The post-Roe generation reacted swiftly, snuffing any doubts about their “passion for the cause.” Within hours of the article’s publication, the Twitter stream #fem2 (for “feminist 2.0”) accumulated responses from young activists railing against Kliff’s reliance on a limited study and subjective corroboration from the feminist establishment. “Note to Older Feminists: WE EXIST!” announced a post on AbortionGang.org, a blog run by young reproductive-rights activists. Young representatives from organizations like Choice USA and the National Organization of Women (NOW) weighed in; a Twitter petition called for Newsweek to interview young activists; and the reaction snowballed as mainstream websites like Feministing.com and Gawker Media’s Jezebel.com joined the chorus.

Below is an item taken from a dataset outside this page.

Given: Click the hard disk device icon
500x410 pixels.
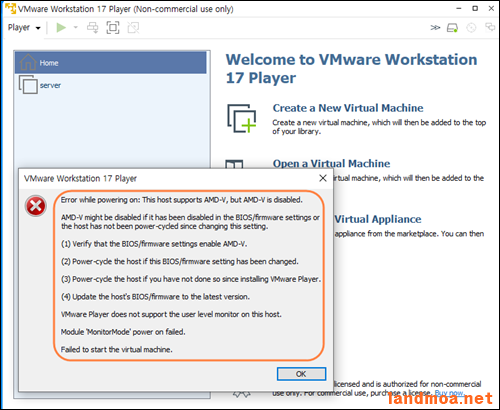Looking at the screenshot, I should [452, 27].
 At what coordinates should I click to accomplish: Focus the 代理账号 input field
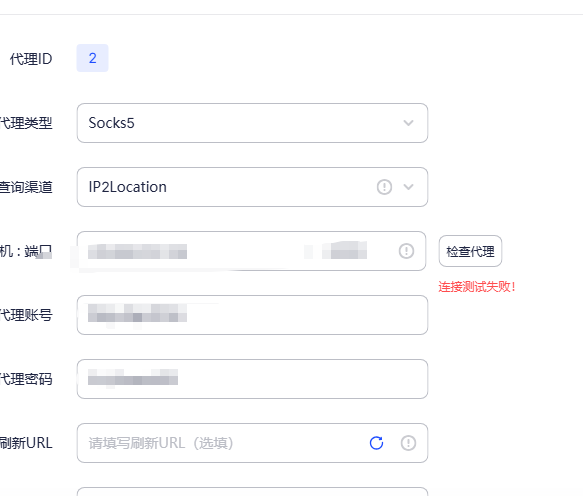click(252, 315)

Yet an important point was lost in the debate: it wasn’t only younger women that were disregarded by traditional organizations like NARAL. The reality is that any constituency that doesn’t fit the Feminist profiled defined by white, upper-middle-class champions of the 1970s women’s movement is excluded from the discourse. The mass of rejoinders to Kliff’s article had forgotten third-wave feminism, the vital contributions of bell hooks and Chandra Talpade Mohanty. Women of color and low-income women were simply absent from NARAL’s study and the subsequent debate; so this great opportunity for a reevaluation of feminism and the reproductive-rights movement was squandered.

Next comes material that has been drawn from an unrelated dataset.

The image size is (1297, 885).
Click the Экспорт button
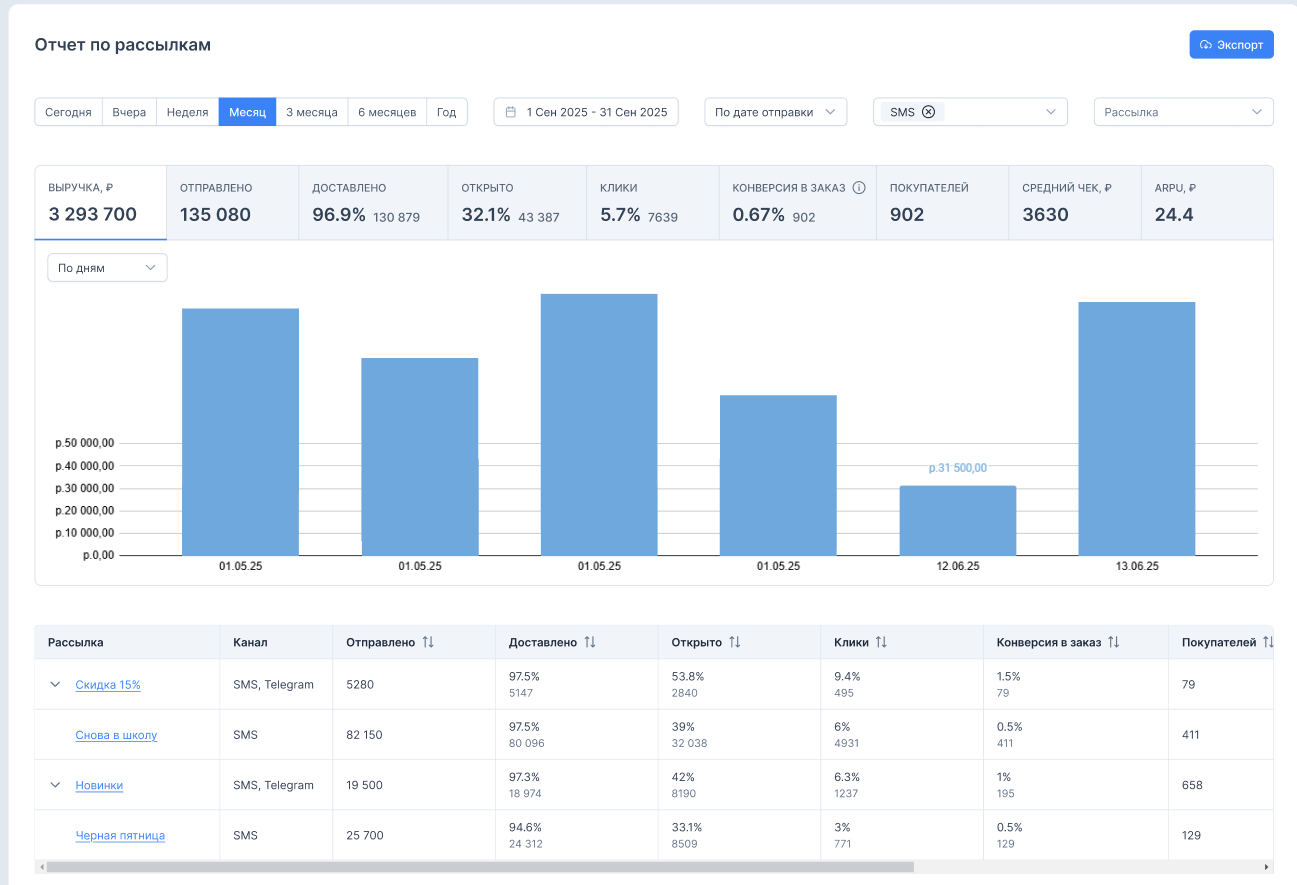pyautogui.click(x=1231, y=45)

It is well documented that abortion rates are much higher within minority communities; the rate among black women is more than five times that of white women. The pro-life contingent uses these statistics to inundate African- American communities with media campaigns claiming that family planning organizations like Planned Parenthood are colluding in a program of population control. “Black Children are an Endangered Species,” proclaim billboards erected throughout Atlanta by Georgia Right to Life. Right to Life obviously thinks it important to reach communities of color, so why does direct engagement with these audiences still elude prochoice organizations like NARAL?
These same billboards — and the Georgia’s Senate Bill 529 that accompanied them, criminalizing abortion “solicitation” to women of color — were vigorously opposed and ultimately defeated by a coalition of reproductive-justice organizations run by women of color. SisterSong, SPARK Reproductive Justice Now! and Sisterlove mobilized a successful campaign that killed the bill before it went to a vote. “We truly raised the voices of women of color,” said Heidi Williamson, National Policy Coordinator for SisterSong. This is the passionate, triumphant voice missing from the Newsweek article debate.

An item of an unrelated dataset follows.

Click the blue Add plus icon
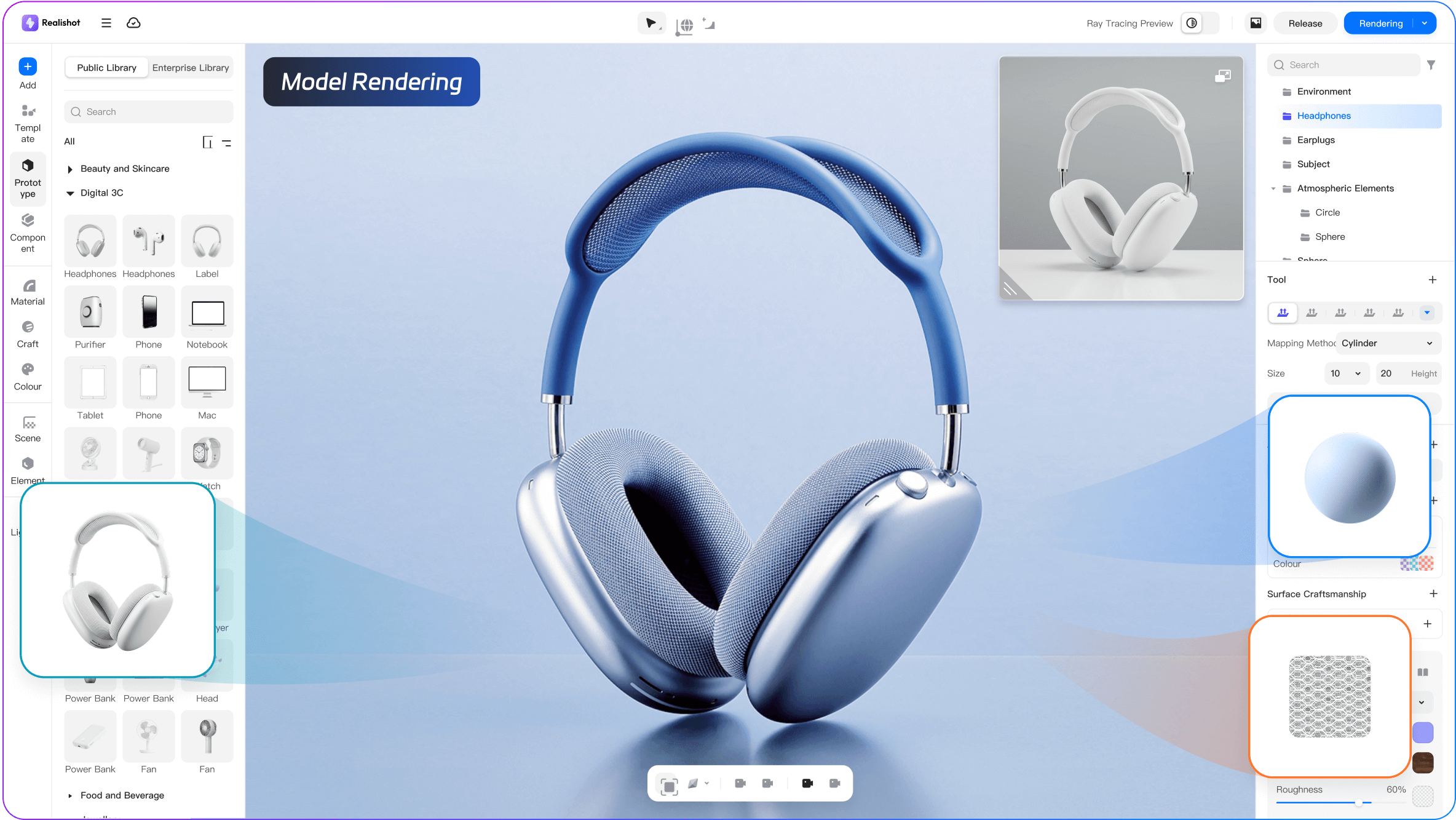 [28, 66]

There are many other minority-run reproductive-justice organizations across America. Desiree Flores, Program Officer at the Ms. Foundation for Women — a national non-profit that funds many such organizations — says their innovative tactics ensure the health of the movement: “They’re bringing people traditionally written off as unlikely allies or lacking political power into the reproductive- rights movement,” and their message goes “beyond ‘pro-choice’ or ‘pro-life’ in order to reach … people for whom these terms are outdated.”
As the dynamics of race, class and labor in America continue to change, it’s imperative that the voices of minority and low-income women be heard in the reproductive- rights debate. Only then will the movement reflect all the dimensions of justice that belong to a feminism for our times.